Repeat precisely the line in which "Where should I" occurs and all lines that follow it in the entries below. Pictures must be omitted.

Saved data entries:
*** Begin section ***

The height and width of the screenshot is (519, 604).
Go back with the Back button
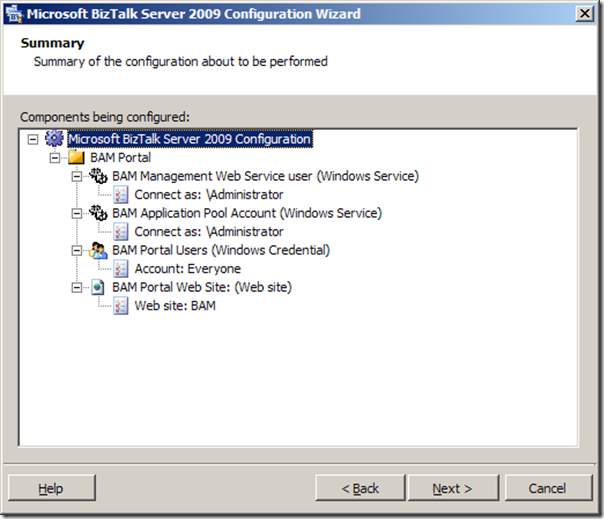tap(360, 488)
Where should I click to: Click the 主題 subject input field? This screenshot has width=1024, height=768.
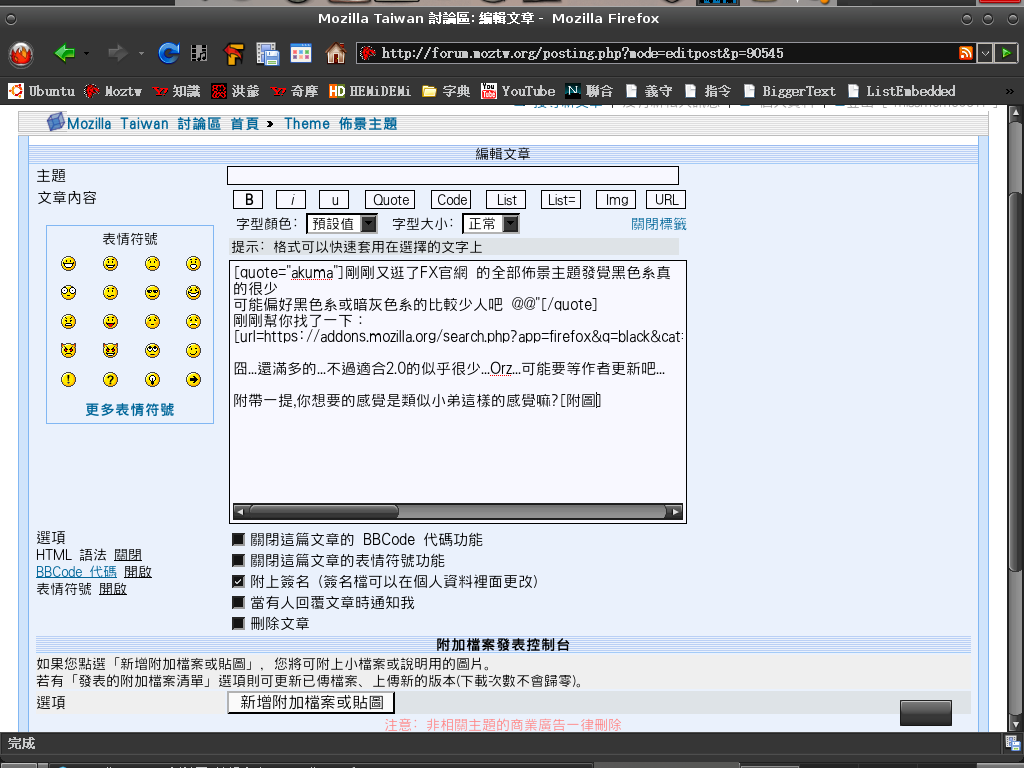point(452,176)
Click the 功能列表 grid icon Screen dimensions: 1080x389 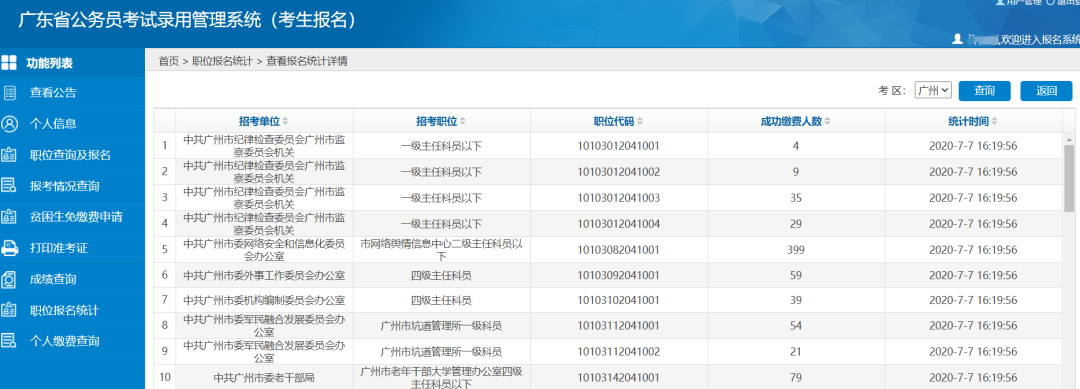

*** End section ***

■ EXERCISE RESPONSE
Where should I click to: Click the 主題 subject input field? This screenshot has width=1024, height=768.
point(452,176)
Click the 功能列表 grid icon Screen dimensions: 1080x389 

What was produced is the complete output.